Das geplante neue Altersvorsorgedepot
540 Euro vom Staat für Ihre Altersvorsorge?
Liebe Medizinerinnen und Mediziner,
in unserem „TAX-TIPP“ verraten wir Ihnen alle zwei Wochen einen praktischen Steuertipp. So können Sie ganz einfach bares Geld sparen!
Heutiges Thema:
Das geplante neue Altersvorsorgedepot!
Der Bundestag hat am 27.03.2026 das Altersvorsorgereformgesetz beschlossen. Das Gesetz bedarf noch der Zustimmung des Bundesrates, die im April 2026 erwartet wird.
Kernstück der Reform ist die Einführung eines Altersvorsorgedepots, das die bisherige Riester-Rente – mit einem Bestandsschutz für Altverträge – stark erweitert und meiner Meinung nach damit auch stark verbessert!
Das Altersvorsorgedepot ist ein zertifiziertes Wertpapier“depot“, über das in Fonds, ETFs und bestimmte Staatsanleihen investiert werden kann. Die neuen Produkte starten voraussichtlich zum 1. Januar 2027.

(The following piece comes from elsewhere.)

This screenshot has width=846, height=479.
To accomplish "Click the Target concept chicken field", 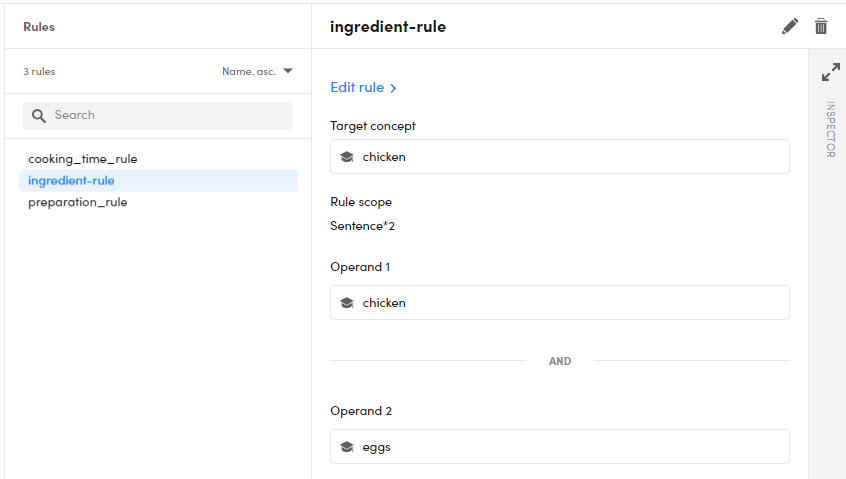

Erstmals förderberechtigt: Selbständige Ärzte
Erstmalig sollen auch niedergelassene Ärztinnen und Ärzte das Altersvorsorgedepot nutzen können – auch wenn sie ausschließlich über das ärztliche Versorgungswerk abgesichert sind: Der geförderte Höchstbeitrag liegt bei 1.800 €/Jahr. Darüber hinaus können bis zu 5.040 €/Jahr ungefördert eingezahlt werden (Gesamtmaximum 6.840 €/Jahr):
| Förderkomponente | Satz | Maximum pro Jahr |
| Grundzulage auf Beiträge bis 360 € jährlich | 50 % | 180 € |
| Grundzulage auf Beiträge
von 361–1.800 € |
25 % |
360 € |
| Maximale Grundzulage | 540 € | |
| Kinderzulage (pro kindergeldberechtigtem Kind) auf Beiträge bis 300 € | 100 % | 300 € |
Praxisbeispiel:
Dr. Jule ist selbständige Ärztin in einer eigenen Praxis und Mitglied in einem Versorgungswerk. Ihr Steuersatz beträgt angenommen 42%. Sie zahlt 1.800 € pro Jahr (150 € pro Monat) in das neue Altersvorsorgedepot ein.
| Position | Betrag |
| Grundzulage auf erste 360 € (50 %) | 180 € |
| Grundzulage auf weitere 1.440 € (25 %) | 360 € |
| Gesamte staatliche Zulage | 540 € |
| Gesamteinzahlung in den Vertrag (1.800 + 540) | 2.340 € |
Anschließend prüft das Finanzamt, ob der Sonderausgabenabzug vorteilhafter ist als die Zulage – die sogenannte „Günstigerprüfung“.